Urlop, Tolstoj i morele z miodem i lawenda.



Dzis zapraszam na kolejny owocowy deser, ktory zachwycil moje podniebienie. Cieple morele skapane w miodzie i posypane kwiatami aromatycznej lawendy.... Do tego zimne migdalowe lody....pysznosci! Prostota po raz kolejny okazala sie niezastapiona. Koniecznie sprobujcie a gwarantuje, ze nie bedziecie zalowac :) Nalezy tylko pamietac aby morele uzyte do deseru byly miesiste i soczyste ale nie przejrzale, poniewaz rozpadna sie nam podczas smazenia.

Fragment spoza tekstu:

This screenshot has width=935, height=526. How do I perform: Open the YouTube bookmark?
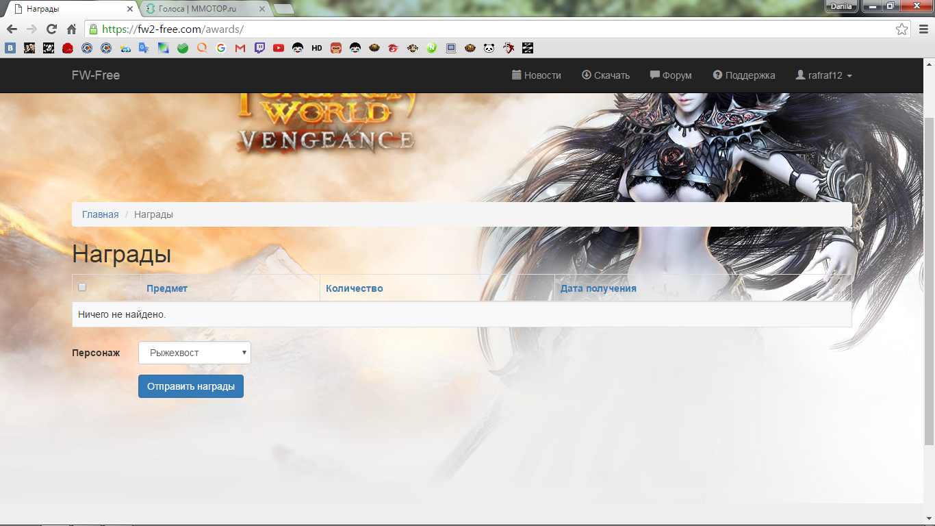click(x=279, y=48)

Jesli ktos nie lubi lawendy moze posypac morele listkami tymianku lub rozmarynem.

Jutro wylatujemy na wyteskniony, szczegolnie przez Malego, urlop. Spedzimy go pod hiszpanskim niebem, na jednej z Wysp Kanaryjskich - Fuerteventurze. Do przeczytania za dwa tygodnie :)



Morele z miodem i lawenda

Skladniki na 4 porcje:
8 duzych moreli
4 lyzki oliwy
2 lyzki miodu
1 lyzeczka swiezych kwiatow lawendy

Morele umyc, osuszyc, przeciac na pol, ususnac pestki.

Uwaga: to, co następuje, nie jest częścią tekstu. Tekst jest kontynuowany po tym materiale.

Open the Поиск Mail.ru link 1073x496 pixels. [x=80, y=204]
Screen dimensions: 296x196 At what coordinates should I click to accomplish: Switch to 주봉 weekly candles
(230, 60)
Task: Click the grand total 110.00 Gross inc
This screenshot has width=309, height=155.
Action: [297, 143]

Na patelni rozgrzac oliwe, wlozyc morele przecieta strona w dol, smazyc 2 min. Nastepnie delikatnie przekrecic morele na druga strone, polac miodem, posypac kwiatami lawendy. Smazyc kolejne 5 min.

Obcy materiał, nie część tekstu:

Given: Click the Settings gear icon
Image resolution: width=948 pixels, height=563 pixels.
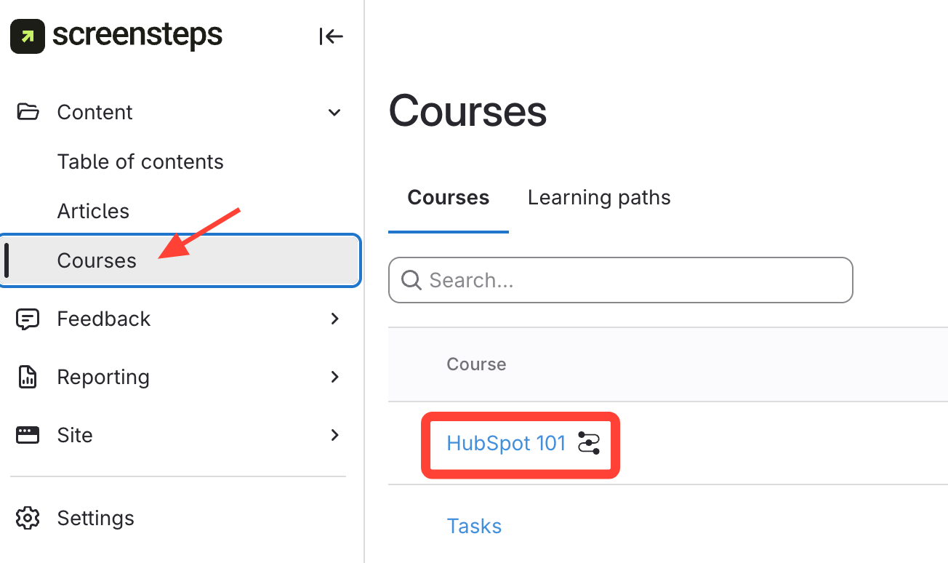Looking at the screenshot, I should tap(28, 518).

Wylozyc morele na talerze. Podawac natychmiast z galka lodow, najlepiej migdalowych.



*zrodlo: Valerie Lhomme "Rezepte aus dem Obstgarten"

.....................................................................................................................................................................................................

Wspomniany w tytule posta Tolstoj to nasz kocur (vel Mr. Pix). On tez wybiera sie na urlop. Jak co roku do kociego hotelu :)) Oto i on we wlasnej osobie:




Komentarze

Amber pisze…
Majko,
śliczny deser!
A Tołstoj to dostojny osobnik.
Ma piękne futro.
Wracaj wypoczęta!
Kamila pisze…
Miłego pobytu, idealnych wakacji!
asieja pisze…
są takie piękne, aż można się rozmarzyć nad tym intensywnym kolorem
przyjemnego odpoczywania!:)
kass pisze…
Te morele sa tak bajeczne że ślinka cieknie... Tołstoj jest piękny! miłego i udanego wyjazdu, odpoczywaj!
Unknown pisze…
Cudowne zdjęcia a kotek po prostu prześliczny :)
Smakowity deser!
Mam nadzieję, że Tołstoj,
również będzie się dobrze
i nie będzie za Wami bardzo tęsknił.
Cudownego urlopu:)
Kasia pisze…
Te kolory - uwielbiam takie kontrasty :) Przyjemnego wypoczynku! :)
Anka - Weganka pisze…
Porywam morele, ale przede wszystkim... porywam kota!
Wiewióra pisze…
powaliłaś mnie dziś kolorami!!! uwielbiam takie połączenia smakowo kolorystyczne, chłonę ich energie :) udaneo wypoczynku życzę dla Was i Kocura!!!
Maggie pisze…
Tolstoj bardzo dostojny - a grzywe ma jak, nomen omen, Lew :)
Morele piekne. A urlopu zazdroszcze. Oby sie udal!
Ola pisze…
zawsze byłam fanką lawendy ;) wspaniały kot!
Bo(ro)n Appétit pisze…
Miłego urlopowania :) MNie Fuerte oczarowała, wróciłam z niej 2 tyg. temu! :) Pozdrawiam!
pieczarka mySia pisze…
Wspaniały deser Kochana ;) uwielbiam Twoje zdjecia ;-)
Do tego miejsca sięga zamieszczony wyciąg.